Tunisie : Les compétences du président de la République entre limites de la Constitution

Un rapide survol du cours de la campagne pour l’élection présidentielle (premier tour prévu le 23 de ce mois) conduit, au vu de l’attitude et des réactions des uns et des autres, à un constat évident: L’équivoque persiste dans les esprits concernant la nature et l’étendue des compétences du président de la République pour l’étape à venir.

Cet équivoque procèderait d’une sorte de quiproquo concernant l’image que se font encore les gens du chef de l’Etat et qui reste profondément enfouie dans la mémoire collective, du fait, sans doute, de son rôle dominant et hégémonique qui fut le sien avant le 14 janvier 2011.

On était alors en présence d’un régime présidentiel, voire présidentialiste, qui laissait au président de la République les mains totalement libres, du fait des prérogatives extrêmement étendues qui lui étaient conférées.

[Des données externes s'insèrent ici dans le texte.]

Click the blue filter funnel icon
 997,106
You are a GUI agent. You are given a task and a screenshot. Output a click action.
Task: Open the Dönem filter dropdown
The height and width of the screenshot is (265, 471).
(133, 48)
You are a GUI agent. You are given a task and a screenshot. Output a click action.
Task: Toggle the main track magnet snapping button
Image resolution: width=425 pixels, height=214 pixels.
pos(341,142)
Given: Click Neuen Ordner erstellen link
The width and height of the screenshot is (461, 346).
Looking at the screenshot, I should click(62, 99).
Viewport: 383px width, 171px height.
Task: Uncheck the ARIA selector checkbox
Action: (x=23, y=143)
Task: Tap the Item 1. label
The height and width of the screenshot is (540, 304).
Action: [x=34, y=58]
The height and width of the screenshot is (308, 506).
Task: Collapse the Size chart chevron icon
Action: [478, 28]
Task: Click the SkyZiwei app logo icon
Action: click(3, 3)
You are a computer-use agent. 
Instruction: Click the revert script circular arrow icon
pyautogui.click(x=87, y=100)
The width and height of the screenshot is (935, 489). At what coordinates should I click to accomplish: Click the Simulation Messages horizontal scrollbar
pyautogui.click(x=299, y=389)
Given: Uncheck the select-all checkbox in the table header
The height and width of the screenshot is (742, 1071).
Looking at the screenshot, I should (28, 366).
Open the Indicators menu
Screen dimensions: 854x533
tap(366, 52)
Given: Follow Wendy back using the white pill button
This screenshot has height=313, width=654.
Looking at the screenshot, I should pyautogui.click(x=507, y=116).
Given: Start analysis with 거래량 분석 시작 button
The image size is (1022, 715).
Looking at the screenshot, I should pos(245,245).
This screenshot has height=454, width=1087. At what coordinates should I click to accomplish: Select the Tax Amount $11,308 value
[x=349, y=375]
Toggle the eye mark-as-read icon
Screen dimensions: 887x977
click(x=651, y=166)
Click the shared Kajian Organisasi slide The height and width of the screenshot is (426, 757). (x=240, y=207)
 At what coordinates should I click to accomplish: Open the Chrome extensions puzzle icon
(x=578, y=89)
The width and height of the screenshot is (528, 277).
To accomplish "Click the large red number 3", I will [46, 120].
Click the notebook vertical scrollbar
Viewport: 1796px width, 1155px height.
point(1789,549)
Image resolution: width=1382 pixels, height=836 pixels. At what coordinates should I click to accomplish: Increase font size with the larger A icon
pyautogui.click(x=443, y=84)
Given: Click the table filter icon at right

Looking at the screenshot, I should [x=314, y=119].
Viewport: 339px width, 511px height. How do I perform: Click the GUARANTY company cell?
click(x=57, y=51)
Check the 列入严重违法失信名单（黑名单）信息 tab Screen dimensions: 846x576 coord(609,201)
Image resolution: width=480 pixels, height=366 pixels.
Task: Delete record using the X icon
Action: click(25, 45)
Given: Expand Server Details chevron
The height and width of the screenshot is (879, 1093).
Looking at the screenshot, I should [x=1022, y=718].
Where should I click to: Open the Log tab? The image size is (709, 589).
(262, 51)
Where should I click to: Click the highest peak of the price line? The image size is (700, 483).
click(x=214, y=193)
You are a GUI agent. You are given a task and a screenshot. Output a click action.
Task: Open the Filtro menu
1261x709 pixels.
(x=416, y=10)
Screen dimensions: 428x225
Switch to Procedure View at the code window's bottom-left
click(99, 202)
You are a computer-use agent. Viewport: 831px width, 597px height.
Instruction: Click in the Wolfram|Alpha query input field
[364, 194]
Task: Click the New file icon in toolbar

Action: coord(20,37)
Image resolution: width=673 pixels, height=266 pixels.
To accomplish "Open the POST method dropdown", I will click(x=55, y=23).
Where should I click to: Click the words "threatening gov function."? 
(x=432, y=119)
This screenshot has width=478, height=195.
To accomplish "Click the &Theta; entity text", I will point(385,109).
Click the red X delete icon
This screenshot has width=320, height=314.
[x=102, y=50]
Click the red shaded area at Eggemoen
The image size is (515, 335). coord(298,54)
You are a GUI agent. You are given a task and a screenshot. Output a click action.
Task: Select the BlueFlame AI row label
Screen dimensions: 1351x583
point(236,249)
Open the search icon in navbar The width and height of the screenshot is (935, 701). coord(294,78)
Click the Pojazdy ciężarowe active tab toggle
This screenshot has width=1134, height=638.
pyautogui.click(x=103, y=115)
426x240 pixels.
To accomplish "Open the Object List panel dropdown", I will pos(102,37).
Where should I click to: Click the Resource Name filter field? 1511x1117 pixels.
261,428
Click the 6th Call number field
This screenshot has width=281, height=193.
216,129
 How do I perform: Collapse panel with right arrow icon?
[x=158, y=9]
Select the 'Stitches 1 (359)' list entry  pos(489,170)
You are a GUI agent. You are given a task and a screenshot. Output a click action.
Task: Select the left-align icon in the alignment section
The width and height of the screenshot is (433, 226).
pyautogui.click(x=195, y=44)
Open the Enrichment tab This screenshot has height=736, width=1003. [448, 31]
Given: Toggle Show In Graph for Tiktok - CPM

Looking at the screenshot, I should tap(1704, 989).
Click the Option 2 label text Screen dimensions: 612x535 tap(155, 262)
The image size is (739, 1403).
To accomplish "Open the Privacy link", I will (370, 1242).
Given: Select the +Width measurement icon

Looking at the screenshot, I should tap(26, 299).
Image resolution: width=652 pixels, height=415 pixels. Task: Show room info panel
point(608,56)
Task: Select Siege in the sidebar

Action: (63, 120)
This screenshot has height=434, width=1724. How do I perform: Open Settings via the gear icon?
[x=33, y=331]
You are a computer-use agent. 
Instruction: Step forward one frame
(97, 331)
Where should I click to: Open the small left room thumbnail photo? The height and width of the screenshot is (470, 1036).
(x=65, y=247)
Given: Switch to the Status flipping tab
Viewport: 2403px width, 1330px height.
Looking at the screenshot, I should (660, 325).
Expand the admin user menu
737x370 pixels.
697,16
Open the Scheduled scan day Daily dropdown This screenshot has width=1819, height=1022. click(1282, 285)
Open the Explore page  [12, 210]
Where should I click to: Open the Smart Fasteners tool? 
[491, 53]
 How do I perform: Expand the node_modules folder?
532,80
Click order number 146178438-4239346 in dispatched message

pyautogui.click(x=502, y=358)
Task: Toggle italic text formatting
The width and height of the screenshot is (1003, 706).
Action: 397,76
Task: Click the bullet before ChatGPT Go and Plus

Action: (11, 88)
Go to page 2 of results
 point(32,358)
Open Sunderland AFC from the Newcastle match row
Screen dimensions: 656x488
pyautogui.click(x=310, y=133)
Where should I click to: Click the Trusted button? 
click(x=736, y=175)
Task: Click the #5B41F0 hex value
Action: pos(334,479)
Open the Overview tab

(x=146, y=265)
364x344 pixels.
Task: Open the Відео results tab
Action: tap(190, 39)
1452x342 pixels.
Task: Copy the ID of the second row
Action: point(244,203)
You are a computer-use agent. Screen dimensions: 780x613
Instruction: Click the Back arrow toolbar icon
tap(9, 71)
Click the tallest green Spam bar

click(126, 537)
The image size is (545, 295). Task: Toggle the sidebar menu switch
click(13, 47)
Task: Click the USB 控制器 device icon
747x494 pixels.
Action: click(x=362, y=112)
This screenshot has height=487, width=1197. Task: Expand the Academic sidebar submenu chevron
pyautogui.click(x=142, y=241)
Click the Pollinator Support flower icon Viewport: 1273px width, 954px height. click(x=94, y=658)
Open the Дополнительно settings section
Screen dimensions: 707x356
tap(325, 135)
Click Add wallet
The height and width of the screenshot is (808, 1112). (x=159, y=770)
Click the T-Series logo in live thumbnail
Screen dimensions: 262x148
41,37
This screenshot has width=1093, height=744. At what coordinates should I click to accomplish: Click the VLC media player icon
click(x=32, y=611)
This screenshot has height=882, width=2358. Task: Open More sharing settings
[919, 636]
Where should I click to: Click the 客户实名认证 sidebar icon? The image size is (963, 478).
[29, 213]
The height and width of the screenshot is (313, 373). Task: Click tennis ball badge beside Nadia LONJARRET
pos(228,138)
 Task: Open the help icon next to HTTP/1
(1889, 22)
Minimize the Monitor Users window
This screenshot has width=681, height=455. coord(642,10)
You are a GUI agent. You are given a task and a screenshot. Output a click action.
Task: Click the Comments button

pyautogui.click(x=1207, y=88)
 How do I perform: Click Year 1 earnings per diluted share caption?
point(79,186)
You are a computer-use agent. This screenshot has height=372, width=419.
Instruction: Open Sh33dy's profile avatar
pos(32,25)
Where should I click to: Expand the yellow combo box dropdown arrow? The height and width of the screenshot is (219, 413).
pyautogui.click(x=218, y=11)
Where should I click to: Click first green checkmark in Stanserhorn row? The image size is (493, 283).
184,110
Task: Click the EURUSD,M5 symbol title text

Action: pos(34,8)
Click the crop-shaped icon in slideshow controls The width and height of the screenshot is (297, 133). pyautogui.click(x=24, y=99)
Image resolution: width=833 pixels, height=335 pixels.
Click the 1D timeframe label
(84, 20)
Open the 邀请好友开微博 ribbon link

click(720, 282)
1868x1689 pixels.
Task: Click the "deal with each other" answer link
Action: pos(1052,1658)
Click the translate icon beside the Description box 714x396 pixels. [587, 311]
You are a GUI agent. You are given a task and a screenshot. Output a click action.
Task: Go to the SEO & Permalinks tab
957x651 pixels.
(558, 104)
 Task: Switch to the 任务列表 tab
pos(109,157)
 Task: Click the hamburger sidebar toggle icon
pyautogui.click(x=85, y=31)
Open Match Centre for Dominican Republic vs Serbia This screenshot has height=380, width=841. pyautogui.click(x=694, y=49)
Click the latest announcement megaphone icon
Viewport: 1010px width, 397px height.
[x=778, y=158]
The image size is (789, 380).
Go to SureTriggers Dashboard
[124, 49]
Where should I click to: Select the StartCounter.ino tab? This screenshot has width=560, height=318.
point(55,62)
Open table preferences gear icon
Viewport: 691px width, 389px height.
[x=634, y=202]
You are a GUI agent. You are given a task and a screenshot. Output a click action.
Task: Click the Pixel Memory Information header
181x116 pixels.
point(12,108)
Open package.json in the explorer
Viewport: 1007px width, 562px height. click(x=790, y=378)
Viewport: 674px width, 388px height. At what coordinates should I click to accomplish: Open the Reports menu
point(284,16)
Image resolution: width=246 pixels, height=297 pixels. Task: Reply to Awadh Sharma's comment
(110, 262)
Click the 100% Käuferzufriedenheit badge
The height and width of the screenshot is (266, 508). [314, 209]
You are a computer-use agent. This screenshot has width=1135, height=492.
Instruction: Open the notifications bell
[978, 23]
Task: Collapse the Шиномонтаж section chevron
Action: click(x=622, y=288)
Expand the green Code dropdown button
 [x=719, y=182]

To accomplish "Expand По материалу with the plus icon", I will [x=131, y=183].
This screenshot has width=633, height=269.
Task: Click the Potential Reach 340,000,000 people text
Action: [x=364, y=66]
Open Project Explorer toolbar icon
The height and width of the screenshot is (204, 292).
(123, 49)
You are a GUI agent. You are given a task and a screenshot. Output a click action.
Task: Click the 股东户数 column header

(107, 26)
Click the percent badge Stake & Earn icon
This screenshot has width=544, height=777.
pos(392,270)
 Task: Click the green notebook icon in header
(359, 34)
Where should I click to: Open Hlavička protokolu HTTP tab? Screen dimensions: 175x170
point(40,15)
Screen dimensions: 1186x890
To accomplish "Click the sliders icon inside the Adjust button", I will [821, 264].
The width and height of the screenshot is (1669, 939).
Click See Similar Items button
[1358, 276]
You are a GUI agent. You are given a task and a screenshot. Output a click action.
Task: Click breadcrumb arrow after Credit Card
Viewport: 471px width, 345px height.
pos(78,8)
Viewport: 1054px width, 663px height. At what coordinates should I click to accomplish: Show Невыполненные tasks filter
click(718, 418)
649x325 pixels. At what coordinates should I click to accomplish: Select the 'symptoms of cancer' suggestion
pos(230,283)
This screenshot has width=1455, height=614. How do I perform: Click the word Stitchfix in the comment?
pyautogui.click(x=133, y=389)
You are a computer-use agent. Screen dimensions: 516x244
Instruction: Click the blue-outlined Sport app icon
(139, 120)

Surtout dans les textes, en raison des nombreux amendements introduits dans la Constitution de 1959, mais aussi dans les faits et l’exercice du pouvoir réel.

Chef incontesté et omnipotent du pouvoir exécutif, le président de la République disposait de très larges attributions dont il avait le monopole et l’apanage exclusif, au point que le Premier ministre s’en trouvait réduit au rôle de simple coordinateur de l’action gouvernementale. Beaucoup de spécialistes de droit constitutionnel et de sciences politiques l’affublaient du sobriquet de “Premier des ministres” en lieu et place de “Premier ministre” communément utilisé.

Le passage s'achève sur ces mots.